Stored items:
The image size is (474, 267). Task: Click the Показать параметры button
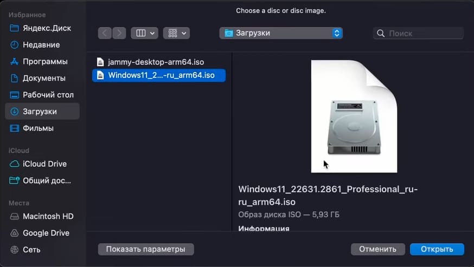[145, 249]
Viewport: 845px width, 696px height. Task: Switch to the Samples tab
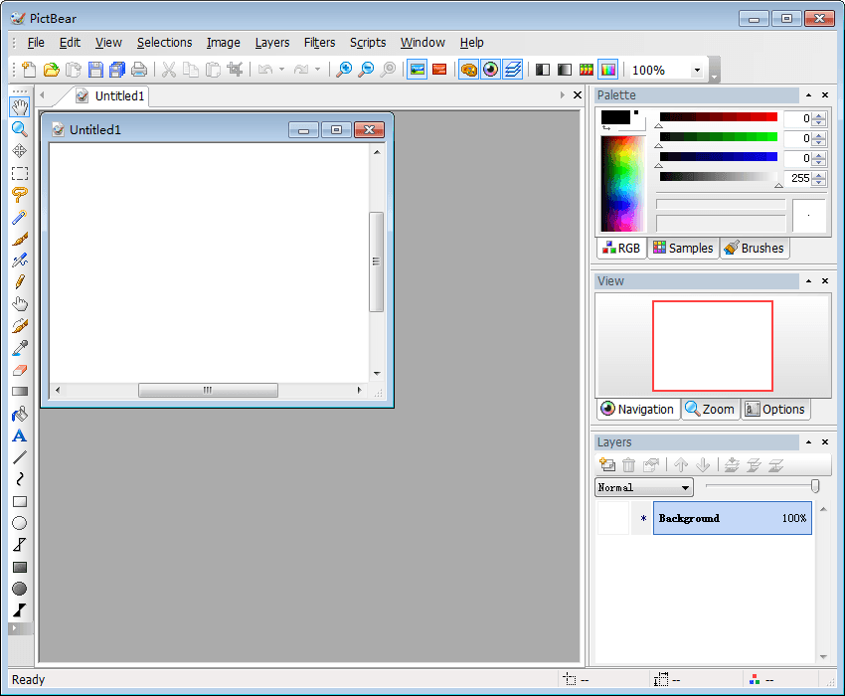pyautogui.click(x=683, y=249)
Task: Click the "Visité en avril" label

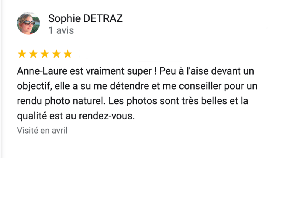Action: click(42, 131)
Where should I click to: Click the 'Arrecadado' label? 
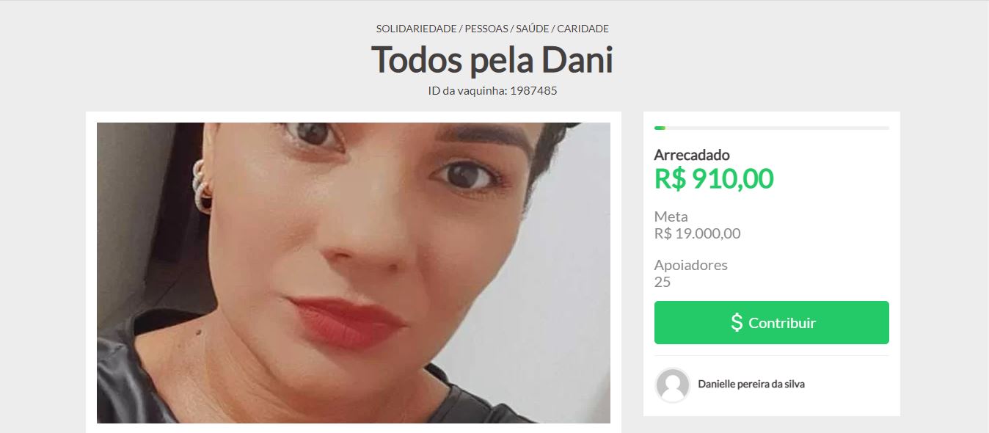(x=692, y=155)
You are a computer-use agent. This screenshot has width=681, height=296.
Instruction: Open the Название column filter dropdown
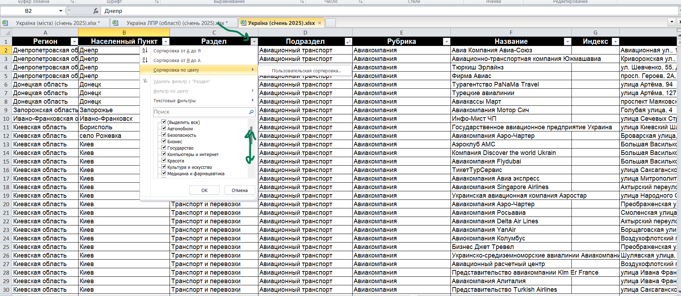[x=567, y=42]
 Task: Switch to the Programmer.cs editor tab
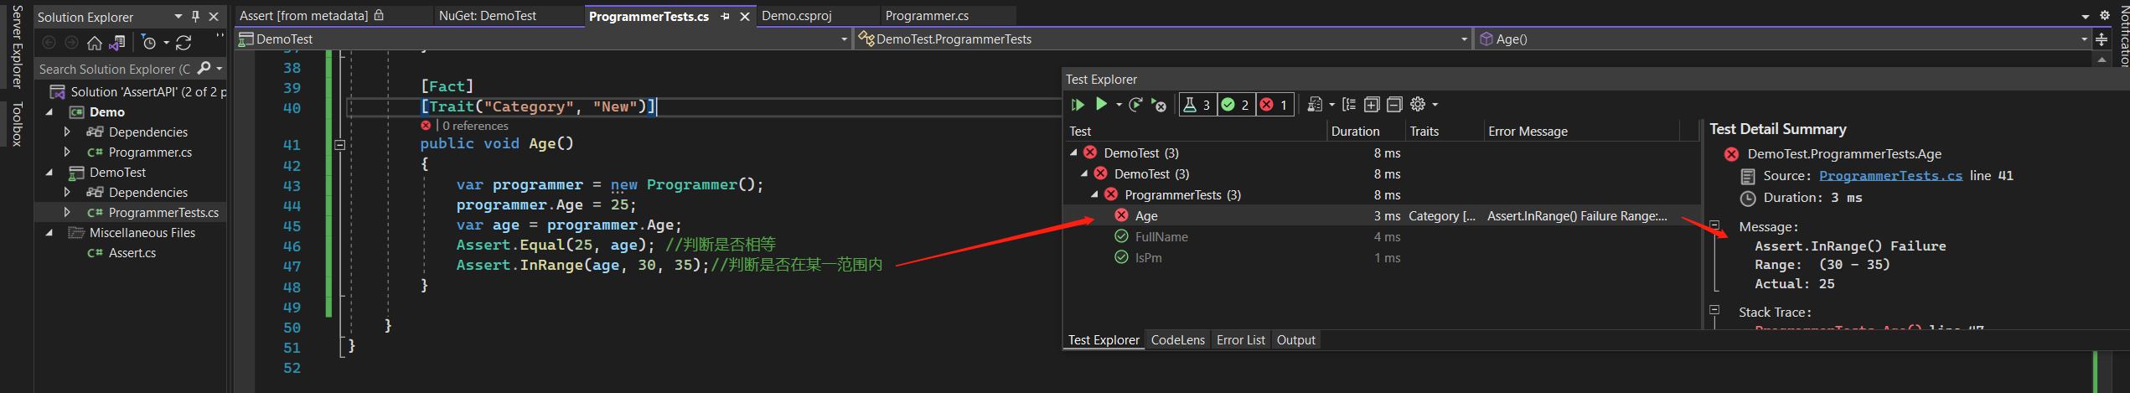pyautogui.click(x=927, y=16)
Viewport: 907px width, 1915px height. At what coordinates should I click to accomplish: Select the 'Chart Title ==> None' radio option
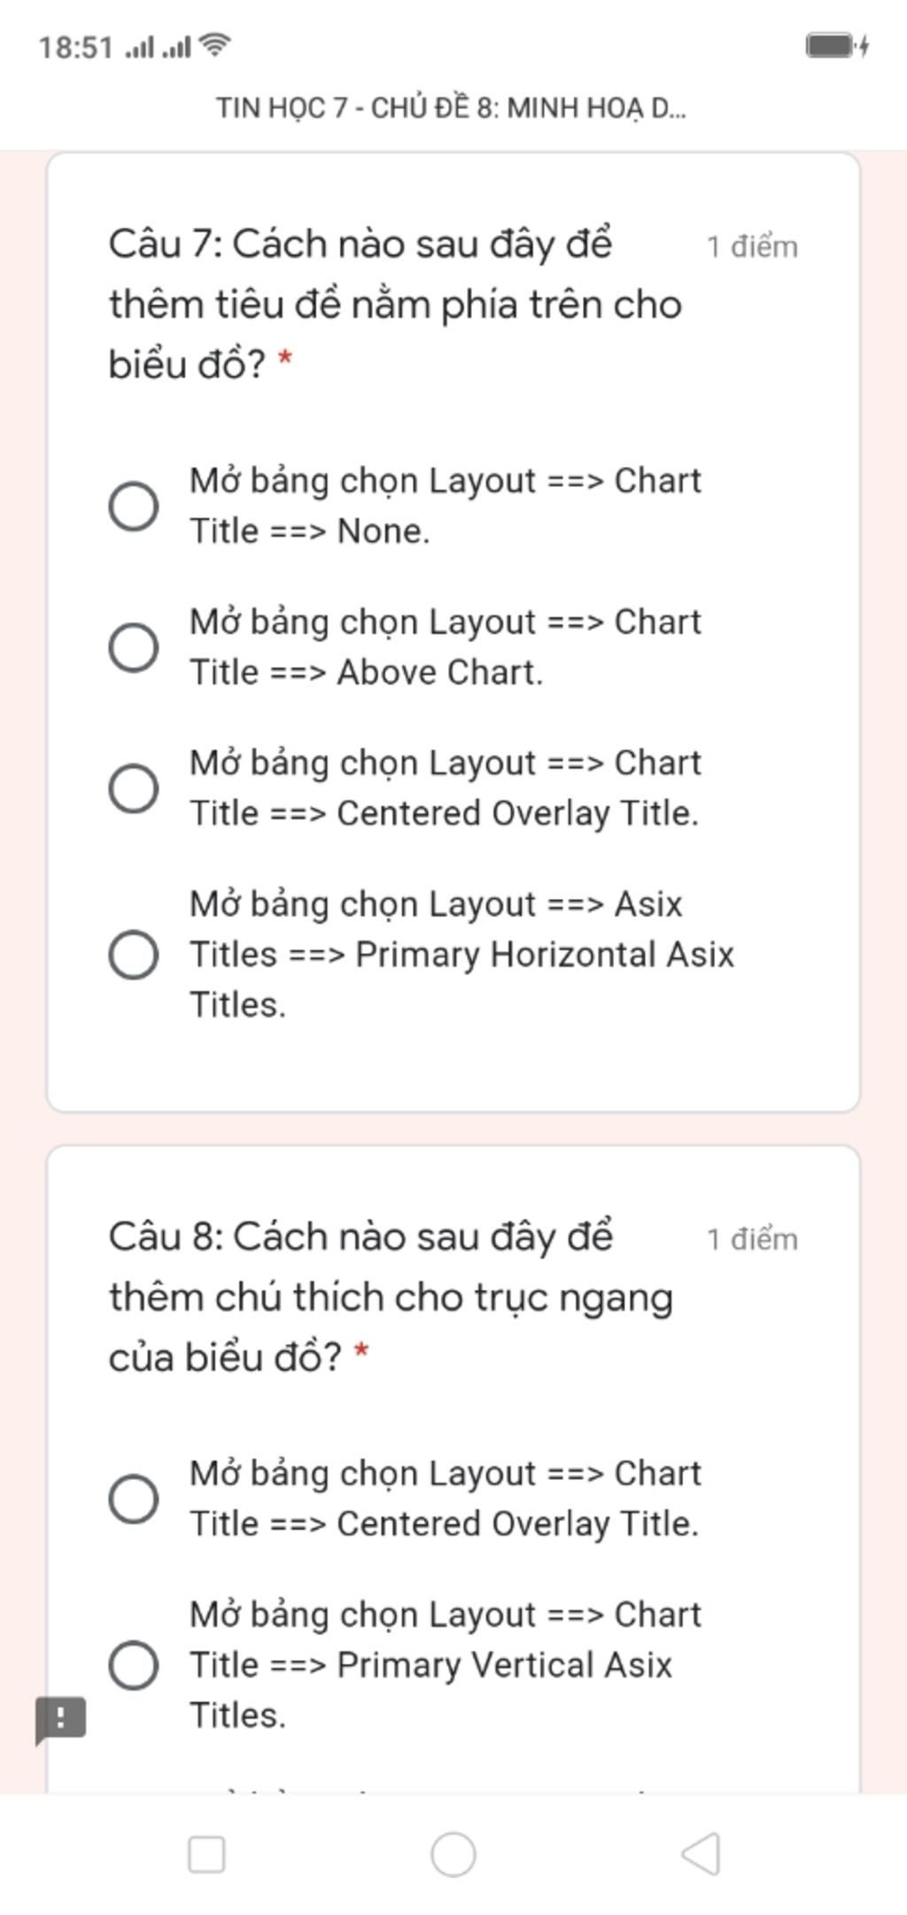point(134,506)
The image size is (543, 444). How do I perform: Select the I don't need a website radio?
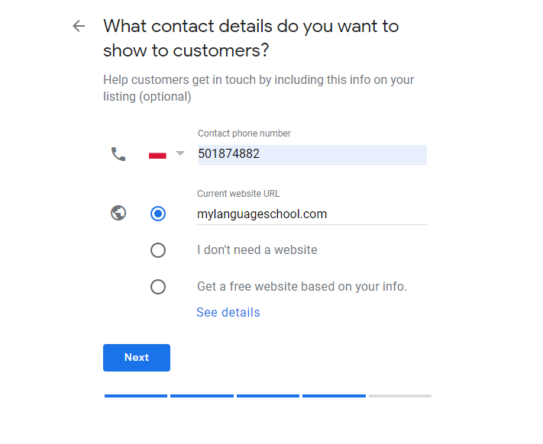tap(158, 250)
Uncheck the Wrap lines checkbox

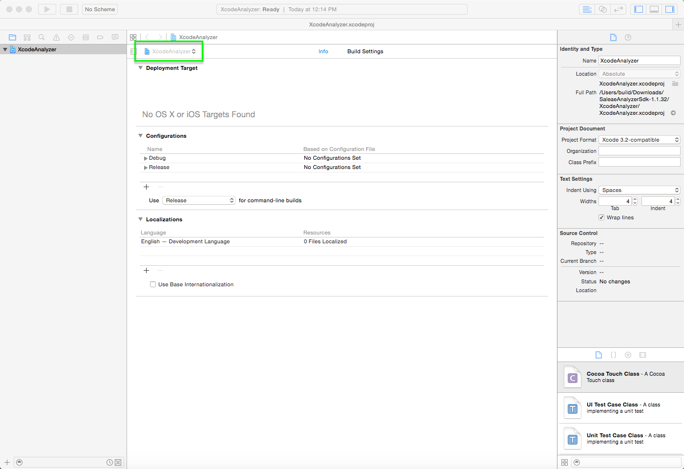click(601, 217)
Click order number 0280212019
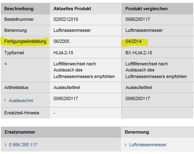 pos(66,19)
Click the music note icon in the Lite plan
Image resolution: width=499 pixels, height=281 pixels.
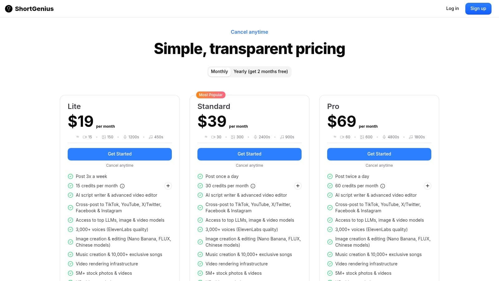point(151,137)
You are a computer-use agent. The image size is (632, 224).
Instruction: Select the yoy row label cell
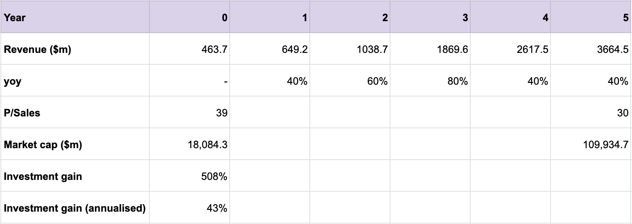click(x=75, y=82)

# TRY IT
Return the records above verbatim, images excluded.

# RESULT OF THIS EXERCISE
The image size is (474, 267). Task: Click the Показать параметры button
[145, 249]
Viewport: 845px width, 696px height. Task: Switch to the Samples tab
pyautogui.click(x=683, y=249)
Task: Click the "Visité en avril" label

Action: click(42, 131)
Where should I click to: Click the 'Arrecadado' label? 
(x=692, y=155)
You are a computer-use agent. This screenshot has width=681, height=296.
Instruction: Open the Название column filter dropdown
[x=567, y=42]
 Task: Switch to the Programmer.cs editor tab
pyautogui.click(x=927, y=16)
Viewport: 907px width, 1915px height. At what coordinates should I click to accomplish: Select the 'Chart Title ==> None' radio option
point(134,506)
The image size is (543, 444). How do I perform: Select the I don't need a website radio?
tap(158, 250)
Uncheck the Wrap lines checkbox

click(601, 217)
Click order number 0280212019
 pos(66,19)
Click the music note icon in the Lite plan
Image resolution: width=499 pixels, height=281 pixels.
point(151,137)
You are a computer-use agent. The image size is (632, 224).
Instruction: Select the yoy row label cell
click(x=75, y=82)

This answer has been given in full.